>> START Dataset records
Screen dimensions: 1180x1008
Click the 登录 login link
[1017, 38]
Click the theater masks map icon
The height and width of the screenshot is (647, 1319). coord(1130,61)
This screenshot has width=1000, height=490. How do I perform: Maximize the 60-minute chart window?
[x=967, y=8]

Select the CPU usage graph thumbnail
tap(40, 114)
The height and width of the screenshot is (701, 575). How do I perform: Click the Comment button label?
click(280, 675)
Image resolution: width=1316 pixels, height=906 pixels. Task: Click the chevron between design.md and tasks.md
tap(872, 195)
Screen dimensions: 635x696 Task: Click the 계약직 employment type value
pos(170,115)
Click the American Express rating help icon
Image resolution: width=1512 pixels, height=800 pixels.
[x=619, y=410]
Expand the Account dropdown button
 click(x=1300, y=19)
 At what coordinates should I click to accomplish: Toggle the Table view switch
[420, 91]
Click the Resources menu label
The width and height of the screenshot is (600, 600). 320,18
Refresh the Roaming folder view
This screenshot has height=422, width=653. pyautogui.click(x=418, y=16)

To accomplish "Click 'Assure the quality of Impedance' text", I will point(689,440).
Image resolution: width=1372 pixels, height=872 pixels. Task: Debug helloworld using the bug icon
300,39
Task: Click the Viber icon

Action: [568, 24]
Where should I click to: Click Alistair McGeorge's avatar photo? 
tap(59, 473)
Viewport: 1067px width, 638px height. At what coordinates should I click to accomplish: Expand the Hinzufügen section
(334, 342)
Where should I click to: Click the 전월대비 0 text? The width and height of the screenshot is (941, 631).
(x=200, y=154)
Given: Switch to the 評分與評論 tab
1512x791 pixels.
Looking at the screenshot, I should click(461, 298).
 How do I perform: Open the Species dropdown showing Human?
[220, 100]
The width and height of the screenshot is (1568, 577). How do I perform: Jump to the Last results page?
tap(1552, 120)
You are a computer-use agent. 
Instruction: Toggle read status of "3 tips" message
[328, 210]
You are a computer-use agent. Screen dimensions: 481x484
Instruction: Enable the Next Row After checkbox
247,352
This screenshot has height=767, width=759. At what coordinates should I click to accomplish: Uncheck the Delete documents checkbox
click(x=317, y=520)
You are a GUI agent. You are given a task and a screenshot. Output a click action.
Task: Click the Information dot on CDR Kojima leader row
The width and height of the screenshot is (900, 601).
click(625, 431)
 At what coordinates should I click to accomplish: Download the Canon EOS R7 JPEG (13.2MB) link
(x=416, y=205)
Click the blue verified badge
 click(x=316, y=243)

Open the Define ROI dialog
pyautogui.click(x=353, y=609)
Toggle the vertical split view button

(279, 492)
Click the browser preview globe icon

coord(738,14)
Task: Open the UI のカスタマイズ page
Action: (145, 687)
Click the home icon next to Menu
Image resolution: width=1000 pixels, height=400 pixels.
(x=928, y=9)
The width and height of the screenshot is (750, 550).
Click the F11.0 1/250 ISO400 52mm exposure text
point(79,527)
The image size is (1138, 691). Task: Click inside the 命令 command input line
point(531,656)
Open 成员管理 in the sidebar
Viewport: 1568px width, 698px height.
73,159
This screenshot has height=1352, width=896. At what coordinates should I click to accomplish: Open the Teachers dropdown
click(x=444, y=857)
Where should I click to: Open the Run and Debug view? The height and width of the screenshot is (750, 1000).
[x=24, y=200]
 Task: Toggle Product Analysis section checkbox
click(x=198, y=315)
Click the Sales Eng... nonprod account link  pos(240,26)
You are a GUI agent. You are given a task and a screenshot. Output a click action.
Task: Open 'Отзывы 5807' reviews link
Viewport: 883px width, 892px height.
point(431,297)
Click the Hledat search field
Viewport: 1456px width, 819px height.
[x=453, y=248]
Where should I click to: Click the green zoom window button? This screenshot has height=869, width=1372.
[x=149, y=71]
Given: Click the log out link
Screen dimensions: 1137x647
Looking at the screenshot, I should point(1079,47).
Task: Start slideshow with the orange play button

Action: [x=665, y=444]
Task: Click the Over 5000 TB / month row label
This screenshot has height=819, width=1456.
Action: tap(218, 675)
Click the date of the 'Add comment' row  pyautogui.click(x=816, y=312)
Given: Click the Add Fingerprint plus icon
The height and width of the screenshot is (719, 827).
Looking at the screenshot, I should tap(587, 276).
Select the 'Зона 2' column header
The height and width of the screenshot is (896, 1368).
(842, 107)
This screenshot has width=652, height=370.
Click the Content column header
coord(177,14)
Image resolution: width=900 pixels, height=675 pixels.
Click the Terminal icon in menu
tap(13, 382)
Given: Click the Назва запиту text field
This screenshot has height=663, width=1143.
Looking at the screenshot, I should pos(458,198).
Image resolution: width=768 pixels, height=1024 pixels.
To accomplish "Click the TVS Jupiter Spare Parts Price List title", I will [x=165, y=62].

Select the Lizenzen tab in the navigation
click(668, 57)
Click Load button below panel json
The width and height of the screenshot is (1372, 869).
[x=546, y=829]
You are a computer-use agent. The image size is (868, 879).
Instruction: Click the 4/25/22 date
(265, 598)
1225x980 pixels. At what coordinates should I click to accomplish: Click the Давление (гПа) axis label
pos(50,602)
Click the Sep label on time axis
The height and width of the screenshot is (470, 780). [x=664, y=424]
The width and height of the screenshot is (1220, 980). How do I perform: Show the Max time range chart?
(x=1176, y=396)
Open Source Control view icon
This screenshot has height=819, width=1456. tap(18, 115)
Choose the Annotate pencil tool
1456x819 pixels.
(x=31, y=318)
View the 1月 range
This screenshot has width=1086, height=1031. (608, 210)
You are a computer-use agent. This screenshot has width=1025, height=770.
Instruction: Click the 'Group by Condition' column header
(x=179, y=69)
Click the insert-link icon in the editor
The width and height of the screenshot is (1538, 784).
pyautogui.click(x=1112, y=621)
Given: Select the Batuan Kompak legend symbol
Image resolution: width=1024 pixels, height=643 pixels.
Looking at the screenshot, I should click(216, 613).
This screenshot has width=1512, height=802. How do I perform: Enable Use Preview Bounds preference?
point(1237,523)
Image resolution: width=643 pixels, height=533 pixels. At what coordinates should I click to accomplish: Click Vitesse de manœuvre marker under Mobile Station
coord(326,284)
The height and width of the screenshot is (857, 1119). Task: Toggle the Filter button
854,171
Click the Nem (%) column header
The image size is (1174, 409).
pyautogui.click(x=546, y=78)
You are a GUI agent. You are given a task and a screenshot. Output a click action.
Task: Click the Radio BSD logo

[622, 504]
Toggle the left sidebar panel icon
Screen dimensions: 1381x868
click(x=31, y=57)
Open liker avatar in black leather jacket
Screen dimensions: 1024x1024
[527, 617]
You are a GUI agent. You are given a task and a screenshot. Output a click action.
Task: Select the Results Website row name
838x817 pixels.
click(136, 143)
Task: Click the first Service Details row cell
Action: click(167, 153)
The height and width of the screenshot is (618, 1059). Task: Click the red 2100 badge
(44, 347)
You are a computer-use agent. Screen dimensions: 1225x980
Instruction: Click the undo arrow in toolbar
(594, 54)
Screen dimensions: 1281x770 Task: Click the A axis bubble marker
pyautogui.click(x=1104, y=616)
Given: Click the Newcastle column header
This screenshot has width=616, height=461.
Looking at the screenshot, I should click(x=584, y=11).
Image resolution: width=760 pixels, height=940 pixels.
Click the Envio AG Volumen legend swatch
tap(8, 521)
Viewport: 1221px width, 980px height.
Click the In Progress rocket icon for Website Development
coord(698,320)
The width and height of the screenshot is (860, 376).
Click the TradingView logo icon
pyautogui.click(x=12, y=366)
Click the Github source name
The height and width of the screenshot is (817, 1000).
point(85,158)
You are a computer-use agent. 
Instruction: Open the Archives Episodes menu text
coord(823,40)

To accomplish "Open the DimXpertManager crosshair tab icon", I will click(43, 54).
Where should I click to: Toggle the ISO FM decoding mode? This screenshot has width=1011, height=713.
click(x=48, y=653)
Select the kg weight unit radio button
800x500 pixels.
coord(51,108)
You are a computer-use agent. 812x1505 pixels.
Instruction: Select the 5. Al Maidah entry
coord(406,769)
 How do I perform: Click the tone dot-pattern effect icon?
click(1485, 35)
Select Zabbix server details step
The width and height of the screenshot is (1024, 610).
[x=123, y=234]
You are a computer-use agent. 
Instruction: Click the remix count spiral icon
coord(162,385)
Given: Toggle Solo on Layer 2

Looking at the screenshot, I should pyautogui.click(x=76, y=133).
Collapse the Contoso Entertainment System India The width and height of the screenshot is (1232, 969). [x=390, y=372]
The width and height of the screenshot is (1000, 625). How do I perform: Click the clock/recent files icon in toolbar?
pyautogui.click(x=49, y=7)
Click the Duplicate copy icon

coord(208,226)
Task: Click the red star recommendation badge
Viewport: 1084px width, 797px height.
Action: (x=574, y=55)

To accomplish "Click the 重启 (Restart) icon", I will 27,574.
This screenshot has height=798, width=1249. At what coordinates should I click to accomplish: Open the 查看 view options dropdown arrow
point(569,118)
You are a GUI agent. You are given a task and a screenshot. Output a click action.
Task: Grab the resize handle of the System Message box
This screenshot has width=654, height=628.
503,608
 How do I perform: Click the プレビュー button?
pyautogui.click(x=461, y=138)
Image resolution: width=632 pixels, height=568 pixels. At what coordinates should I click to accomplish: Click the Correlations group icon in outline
>> END Dataset records
Problem details: Reproduce the material verbatim, starting at the line that contains "Where should I click to: Toggle" and ending at the line that contains "should pyautogui.click(x=76, y=133).", both included.

Exercise answer:
Where should I click to: Toggle the ISO FM decoding mode? This screenshot has width=1011, height=713.
click(x=48, y=653)
Select the kg weight unit radio button
800x500 pixels.
coord(51,108)
You are a computer-use agent. 812x1505 pixels.
Instruction: Select the 5. Al Maidah entry
coord(406,769)
 How do I perform: Click the tone dot-pattern effect icon?
click(1485, 35)
Select Zabbix server details step
The width and height of the screenshot is (1024, 610).
[x=123, y=234]
You are a computer-use agent. 
Instruction: Click the remix count spiral icon
coord(162,385)
Given: Toggle Solo on Layer 2

Looking at the screenshot, I should pyautogui.click(x=76, y=133).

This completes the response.